WHAT THIS TASK INVOLVES
Lines with the word "computer" in them must be copied from the records below.
■ ■ ■ ■ ■
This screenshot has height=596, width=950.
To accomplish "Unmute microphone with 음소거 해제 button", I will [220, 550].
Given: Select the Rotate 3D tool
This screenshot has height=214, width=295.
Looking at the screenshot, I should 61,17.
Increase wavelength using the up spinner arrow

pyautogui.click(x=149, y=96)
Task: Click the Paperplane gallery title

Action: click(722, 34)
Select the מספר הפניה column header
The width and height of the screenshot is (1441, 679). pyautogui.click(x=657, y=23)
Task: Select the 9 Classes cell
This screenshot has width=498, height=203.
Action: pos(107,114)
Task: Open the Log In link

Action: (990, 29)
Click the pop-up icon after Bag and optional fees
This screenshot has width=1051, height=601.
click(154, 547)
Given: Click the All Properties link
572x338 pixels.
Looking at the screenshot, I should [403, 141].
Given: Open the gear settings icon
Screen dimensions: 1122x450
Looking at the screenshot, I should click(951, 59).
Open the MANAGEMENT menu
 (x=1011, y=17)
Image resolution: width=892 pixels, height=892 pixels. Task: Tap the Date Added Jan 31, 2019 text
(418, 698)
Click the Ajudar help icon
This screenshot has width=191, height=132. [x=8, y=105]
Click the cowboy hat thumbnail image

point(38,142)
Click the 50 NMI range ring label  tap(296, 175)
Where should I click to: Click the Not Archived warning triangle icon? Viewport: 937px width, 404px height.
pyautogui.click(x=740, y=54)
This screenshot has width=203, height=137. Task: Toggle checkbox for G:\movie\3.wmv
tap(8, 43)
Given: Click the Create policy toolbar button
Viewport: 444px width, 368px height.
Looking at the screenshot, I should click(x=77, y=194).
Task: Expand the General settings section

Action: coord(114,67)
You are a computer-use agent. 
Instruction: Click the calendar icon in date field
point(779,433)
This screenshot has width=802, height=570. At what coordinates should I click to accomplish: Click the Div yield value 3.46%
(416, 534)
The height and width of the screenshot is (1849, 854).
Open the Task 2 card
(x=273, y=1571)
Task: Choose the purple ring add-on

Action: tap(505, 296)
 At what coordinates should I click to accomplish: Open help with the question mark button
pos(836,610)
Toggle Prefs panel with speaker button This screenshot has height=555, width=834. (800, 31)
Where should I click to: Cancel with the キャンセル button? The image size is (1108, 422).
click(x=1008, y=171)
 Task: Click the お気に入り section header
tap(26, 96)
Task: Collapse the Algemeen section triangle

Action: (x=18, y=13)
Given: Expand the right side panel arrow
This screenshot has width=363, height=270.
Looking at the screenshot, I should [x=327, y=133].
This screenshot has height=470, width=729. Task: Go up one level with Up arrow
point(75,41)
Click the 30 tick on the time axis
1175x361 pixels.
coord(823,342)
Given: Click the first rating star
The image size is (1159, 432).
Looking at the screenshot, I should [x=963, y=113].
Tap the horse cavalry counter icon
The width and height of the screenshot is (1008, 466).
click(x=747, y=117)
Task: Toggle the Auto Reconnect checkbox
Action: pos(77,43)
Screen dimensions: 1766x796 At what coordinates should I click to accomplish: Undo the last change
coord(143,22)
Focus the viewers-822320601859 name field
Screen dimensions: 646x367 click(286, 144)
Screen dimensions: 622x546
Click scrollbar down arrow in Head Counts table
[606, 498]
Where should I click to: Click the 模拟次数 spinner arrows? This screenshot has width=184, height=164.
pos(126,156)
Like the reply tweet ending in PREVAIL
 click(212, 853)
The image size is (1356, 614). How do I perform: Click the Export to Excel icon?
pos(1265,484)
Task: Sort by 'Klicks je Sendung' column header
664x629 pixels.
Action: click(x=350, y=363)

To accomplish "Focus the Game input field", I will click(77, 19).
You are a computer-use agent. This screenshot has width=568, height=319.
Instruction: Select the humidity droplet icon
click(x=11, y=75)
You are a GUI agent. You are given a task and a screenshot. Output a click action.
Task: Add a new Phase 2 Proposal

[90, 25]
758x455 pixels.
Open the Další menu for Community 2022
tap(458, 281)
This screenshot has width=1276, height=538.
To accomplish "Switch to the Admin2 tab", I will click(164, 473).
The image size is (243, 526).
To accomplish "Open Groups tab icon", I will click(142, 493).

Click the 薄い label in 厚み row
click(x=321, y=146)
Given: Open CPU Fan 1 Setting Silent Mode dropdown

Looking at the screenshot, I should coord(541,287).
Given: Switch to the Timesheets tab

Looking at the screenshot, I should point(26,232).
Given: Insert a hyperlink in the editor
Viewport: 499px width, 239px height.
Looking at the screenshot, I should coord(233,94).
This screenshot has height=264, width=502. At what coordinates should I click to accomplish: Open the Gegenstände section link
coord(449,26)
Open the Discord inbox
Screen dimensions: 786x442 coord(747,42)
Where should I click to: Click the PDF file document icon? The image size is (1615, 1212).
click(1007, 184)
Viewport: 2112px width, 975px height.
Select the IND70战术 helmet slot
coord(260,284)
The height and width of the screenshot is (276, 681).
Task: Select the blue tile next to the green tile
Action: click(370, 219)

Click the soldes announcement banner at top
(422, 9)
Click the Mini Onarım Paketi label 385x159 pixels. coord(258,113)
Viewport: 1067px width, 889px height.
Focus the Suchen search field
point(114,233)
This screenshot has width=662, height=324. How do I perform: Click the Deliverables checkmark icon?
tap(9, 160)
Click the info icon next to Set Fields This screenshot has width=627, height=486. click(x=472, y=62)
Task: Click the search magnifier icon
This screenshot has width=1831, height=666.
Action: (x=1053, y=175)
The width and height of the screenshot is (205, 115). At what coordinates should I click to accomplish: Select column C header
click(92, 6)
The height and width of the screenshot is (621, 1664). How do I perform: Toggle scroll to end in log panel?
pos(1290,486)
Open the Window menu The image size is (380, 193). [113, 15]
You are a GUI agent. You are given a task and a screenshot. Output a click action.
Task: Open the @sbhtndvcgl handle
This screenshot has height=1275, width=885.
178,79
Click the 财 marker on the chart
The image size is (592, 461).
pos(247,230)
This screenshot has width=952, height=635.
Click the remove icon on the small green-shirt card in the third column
■ ■ ■ ■ ■
YOUR SOLUTION
You are a computer-use agent. 
You are a computer-use agent. This screenshot has width=568, height=319.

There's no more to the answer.